Em sua última entrevista
coletiva como presidente da Associação Nacional dos Fabricantes de
Veículos Automotores (Anfavea), no início do mês, Rogelio Golfarb
mostrou preocupação com a tendência de crescimento da importação de
veículos no Brasil, que deverá chegar a 200 mil unidades este ano,
cerca de 10% do total previsto de vendas no mercado interno. Tão
logo assumiu o cargo, seu sucessor Jackson Schneider fez distribuir
nota à imprensa, em que afirma que "a principal preocupação do setor
automotivo é a competitividade da indústria a médio e longo prazos,
para enfrentar a acirrada concorrência com países produtores
tradicionais e em desenvolvimento".

- Dados fornecidos:
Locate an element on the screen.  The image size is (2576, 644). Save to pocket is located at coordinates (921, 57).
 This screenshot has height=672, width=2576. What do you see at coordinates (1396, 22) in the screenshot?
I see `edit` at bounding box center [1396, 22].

- O que fazer:
1 – Responda a estas perguntas com base no texto sobre a importação de veículos no Brasil:
(a) Quantas unidades deverá alcançar a importação de veículos este ano?
(b) Quem sucedeu Rogelio Golfarb na presidência da Anfavea?
(c) Segundo a nota à imprensa, qual é a principal preocupação do setor automotivo?
2 – Escreva a continuação do texto sobre a importação de veículos no Brasil, a partir da última frase apresentada.

- Respostas:
1 –
(a) 200 mil unidades.
(b) Jackson Schneider.
(c) A competitividade da indústria a médio e longo prazos.

2 –
Quem acompanha o Best Cars percebe que os executivos estão
certos: algo anda errado na indústria automobilística brasileira,
pelo que se pode ver por seus produtos e os preços a que são
vendidos.
O recente comparativo entre
dois sedãs nacionais (Civic e Vectra) e três importados (Fusion e
Jetta, que vêm do México, e o francês Citroën C5) tornou esse quadro
evidente mais uma vez. Sem opcionais, o carro da Ford oferece mais
espaço, potência e equipamentos de conforto e de segurança que os da
GM e da Honda, custando cerca de R$ 1 mil a menos que eles. O
outro mexicano, o da Volkswagen, começa R$ 1 mil acima dos nacionais
e traz vantagens como controle de
estabilidade e cortinas infláveis, ausentes desses modelos
brasileiros.
E até o Citroën, penalizado pelo Imposto de Importação de 35%, parte
de um preço superior em R$ 15 mil aos de Vectra e Civic (R$ 98,4
mil), quando a parcela correspondente ao tributo seria de R$ 29 mil.
O que equivale a dizer que, se fosse dispensada desse imposto como
são as duas concorrentes (pelo acordo de comércio bilateral
Brasil-México), a francesa poderia vendê-lo a R$ 73 mil!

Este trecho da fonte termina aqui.